--- START ---

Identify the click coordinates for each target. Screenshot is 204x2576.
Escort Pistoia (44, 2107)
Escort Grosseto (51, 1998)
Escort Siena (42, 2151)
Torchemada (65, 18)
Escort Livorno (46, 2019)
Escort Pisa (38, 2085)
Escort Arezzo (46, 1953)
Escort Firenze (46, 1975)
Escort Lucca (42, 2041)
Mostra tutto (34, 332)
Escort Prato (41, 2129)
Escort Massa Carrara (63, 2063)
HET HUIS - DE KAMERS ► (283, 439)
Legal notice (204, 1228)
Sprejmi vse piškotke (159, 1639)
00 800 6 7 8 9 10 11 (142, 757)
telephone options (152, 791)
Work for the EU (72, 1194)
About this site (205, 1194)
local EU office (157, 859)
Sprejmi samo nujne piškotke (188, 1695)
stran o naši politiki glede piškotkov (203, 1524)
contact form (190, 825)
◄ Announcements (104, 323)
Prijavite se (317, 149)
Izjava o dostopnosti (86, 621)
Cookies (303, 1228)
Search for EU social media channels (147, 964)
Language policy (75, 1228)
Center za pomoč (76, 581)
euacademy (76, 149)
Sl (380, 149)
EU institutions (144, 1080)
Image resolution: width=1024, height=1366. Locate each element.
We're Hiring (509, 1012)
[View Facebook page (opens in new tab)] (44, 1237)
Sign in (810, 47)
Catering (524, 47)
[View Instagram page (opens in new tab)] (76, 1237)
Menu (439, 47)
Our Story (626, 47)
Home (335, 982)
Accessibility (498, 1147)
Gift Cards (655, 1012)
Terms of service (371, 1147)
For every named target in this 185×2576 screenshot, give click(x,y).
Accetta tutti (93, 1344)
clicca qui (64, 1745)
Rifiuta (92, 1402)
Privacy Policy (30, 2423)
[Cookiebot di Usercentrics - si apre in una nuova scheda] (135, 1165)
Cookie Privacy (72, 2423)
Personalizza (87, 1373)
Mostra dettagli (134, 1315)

--- END ---

◆ **Your goal**: The listing above is to be transcribed exactly. Include every line.

◆ **Solution below**:
Identify the click coordinates for each target. Screenshot is 204x2576.
Escort Pistoia (44, 2107)
Escort Grosseto (51, 1998)
Escort Siena (42, 2151)
Torchemada (65, 18)
Escort Livorno (46, 2019)
Escort Pisa (38, 2085)
Escort Arezzo (46, 1953)
Escort Firenze (46, 1975)
Escort Lucca (42, 2041)
Mostra tutto (34, 332)
Escort Prato (41, 2129)
Escort Massa Carrara (63, 2063)
HET HUIS - DE KAMERS ► (283, 439)
Legal notice (204, 1228)
Sprejmi vse piškotke (159, 1639)
00 800 6 7 8 9 10 11 (142, 757)
telephone options (152, 791)
Work for the EU (72, 1194)
About this site (205, 1194)
local EU office (157, 859)
Sprejmi samo nujne piškotke (188, 1695)
stran o naši politiki glede piškotkov (203, 1524)
contact form (190, 825)
◄ Announcements (104, 323)
Prijavite se (317, 149)
Izjava o dostopnosti (86, 621)
Cookies (303, 1228)
Search for EU social media channels (147, 964)
Language policy (75, 1228)
Center za pomoč (76, 581)
euacademy (76, 149)
Sl (380, 149)
EU institutions (144, 1080)
Image resolution: width=1024, height=1366. Locate each element.
We're Hiring (509, 1012)
[View Facebook page (opens in new tab)] (44, 1237)
Sign in (810, 47)
Catering (524, 47)
[View Instagram page (opens in new tab)] (76, 1237)
Menu (439, 47)
Our Story (626, 47)
Home (335, 982)
Accessibility (498, 1147)
Gift Cards (655, 1012)
Terms of service (371, 1147)
For every named target in this 185×2576 screenshot, give click(x,y).
Accetta tutti (93, 1344)
clicca qui (64, 1745)
Rifiuta (92, 1402)
Privacy Policy (30, 2423)
[Cookiebot di Usercentrics - si apre in una nuova scheda] (135, 1165)
Cookie Privacy (72, 2423)
Personalizza (87, 1373)
Mostra dettagli (134, 1315)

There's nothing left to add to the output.